Methylene blue also transports oxygen and aids breathing. It facilitates oxygen transport, helping fish breathe more easily by converting methemoglobin to hemoglobin — the normal oxygen carrying component of fish blood, thus allowing more oxygen to be carried through the bloodstream. This makes it very useful for treating gill infections, low oxygen levels, or anytime your seahorses are breathing rapidly and experiencing respiratory distress. It is the drug of choice for treating hypoxic emergencies of any kind with your fish.

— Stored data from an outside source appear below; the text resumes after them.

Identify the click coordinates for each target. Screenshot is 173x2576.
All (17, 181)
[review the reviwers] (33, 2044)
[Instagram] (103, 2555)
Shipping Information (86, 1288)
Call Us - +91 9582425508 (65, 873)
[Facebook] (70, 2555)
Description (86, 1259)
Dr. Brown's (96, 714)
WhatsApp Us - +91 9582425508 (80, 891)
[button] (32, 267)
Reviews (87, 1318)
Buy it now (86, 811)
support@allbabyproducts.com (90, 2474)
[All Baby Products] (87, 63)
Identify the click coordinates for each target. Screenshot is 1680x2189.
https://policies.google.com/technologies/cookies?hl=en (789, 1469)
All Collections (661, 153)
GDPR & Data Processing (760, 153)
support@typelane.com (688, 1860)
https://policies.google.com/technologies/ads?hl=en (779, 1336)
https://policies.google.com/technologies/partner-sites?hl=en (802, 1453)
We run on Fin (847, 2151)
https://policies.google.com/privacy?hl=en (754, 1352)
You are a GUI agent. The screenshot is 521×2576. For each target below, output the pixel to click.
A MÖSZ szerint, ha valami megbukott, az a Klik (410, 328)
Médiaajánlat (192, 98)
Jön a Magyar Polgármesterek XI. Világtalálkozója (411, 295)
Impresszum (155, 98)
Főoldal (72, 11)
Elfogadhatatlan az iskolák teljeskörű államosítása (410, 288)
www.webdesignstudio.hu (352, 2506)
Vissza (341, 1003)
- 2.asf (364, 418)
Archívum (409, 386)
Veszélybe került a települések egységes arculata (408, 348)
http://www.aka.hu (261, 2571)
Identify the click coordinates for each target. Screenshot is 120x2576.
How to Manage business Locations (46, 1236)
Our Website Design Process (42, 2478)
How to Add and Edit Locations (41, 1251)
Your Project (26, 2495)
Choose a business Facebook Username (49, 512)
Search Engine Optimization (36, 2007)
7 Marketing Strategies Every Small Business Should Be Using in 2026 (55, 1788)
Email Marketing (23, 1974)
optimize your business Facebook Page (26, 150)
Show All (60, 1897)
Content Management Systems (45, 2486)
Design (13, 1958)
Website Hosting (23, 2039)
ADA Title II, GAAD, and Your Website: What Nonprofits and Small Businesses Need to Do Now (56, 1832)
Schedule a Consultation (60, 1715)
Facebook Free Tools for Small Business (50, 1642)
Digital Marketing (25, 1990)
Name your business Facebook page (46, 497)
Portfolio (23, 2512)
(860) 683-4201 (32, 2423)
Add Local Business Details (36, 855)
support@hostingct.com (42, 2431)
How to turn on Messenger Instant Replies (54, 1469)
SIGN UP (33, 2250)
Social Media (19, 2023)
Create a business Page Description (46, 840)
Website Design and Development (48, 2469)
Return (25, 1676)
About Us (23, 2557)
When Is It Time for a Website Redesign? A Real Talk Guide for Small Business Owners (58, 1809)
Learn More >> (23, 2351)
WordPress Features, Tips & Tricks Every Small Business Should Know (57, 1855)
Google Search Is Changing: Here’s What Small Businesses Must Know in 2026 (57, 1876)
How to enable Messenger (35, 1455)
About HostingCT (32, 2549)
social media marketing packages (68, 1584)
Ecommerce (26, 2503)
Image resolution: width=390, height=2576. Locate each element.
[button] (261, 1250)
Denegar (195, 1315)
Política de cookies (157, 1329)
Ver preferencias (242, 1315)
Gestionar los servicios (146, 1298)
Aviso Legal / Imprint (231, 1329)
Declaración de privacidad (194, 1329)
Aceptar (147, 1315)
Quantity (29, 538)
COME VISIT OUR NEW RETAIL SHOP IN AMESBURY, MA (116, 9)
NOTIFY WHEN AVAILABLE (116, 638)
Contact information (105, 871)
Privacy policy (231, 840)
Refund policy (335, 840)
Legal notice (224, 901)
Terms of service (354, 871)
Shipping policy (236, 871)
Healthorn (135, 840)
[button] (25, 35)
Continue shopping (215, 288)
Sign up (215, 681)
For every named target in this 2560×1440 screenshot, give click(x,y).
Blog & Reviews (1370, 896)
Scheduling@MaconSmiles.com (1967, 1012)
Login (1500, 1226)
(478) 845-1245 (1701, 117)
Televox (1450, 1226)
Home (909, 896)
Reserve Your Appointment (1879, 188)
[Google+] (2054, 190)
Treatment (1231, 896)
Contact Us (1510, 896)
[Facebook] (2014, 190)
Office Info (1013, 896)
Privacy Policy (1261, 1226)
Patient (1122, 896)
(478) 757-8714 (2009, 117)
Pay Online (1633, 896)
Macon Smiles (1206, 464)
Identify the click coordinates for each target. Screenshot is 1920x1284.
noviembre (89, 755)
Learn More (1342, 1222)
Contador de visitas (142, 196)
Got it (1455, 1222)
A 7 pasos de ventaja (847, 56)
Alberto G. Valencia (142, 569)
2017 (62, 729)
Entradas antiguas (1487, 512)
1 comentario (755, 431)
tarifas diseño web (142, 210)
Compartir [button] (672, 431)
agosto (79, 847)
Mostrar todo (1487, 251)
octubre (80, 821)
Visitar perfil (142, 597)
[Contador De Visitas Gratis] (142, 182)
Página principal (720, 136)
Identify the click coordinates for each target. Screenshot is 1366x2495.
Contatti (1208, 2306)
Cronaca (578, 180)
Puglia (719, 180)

In addition, methylene blue treats fungus and some bacteria and protozoans. Methylene blue is effective in preventing fungal infections, and it has antiprotozoal and antibacterial properties as well, by virtue of its ability to bind with cytoplasmic structures within the cell and interfere with oxidation-reduction processes. A "must" for your fish-room medicine cabinet. However, be aware that it is not safe to combine methylene blue with some antibiotics, so check your medication labels closely for any possible problems before doing so.

If you can obtain the Kordon brand of Methylene Blue (available at most well-stocked local fish stores), the instructions for administering it as a very brief, concentrated dip are as follows:

For use as a dip for treatment of fungus or external parasitic protozoans and cyanide poisoning:
(a) Prepare a nonmetallic container of sufficient size to contain the fish to be treated by adding water similar to the original aquarium.
(b) Add 5 teaspoons (24.65 ml) per 3 gallons of water. This produces a concentration of 50 ppm. It is not recommended that the concentration be increased beyond 50 ppm.
(c) Place fishes to be treated in this solution for no longer than 10 seconds.
(d) Return fish to original aquarium.

When you administer such a dip, hold the seahorse in your hand throughout the procedure and time it closely so that the dip does not exceed 10 seconds.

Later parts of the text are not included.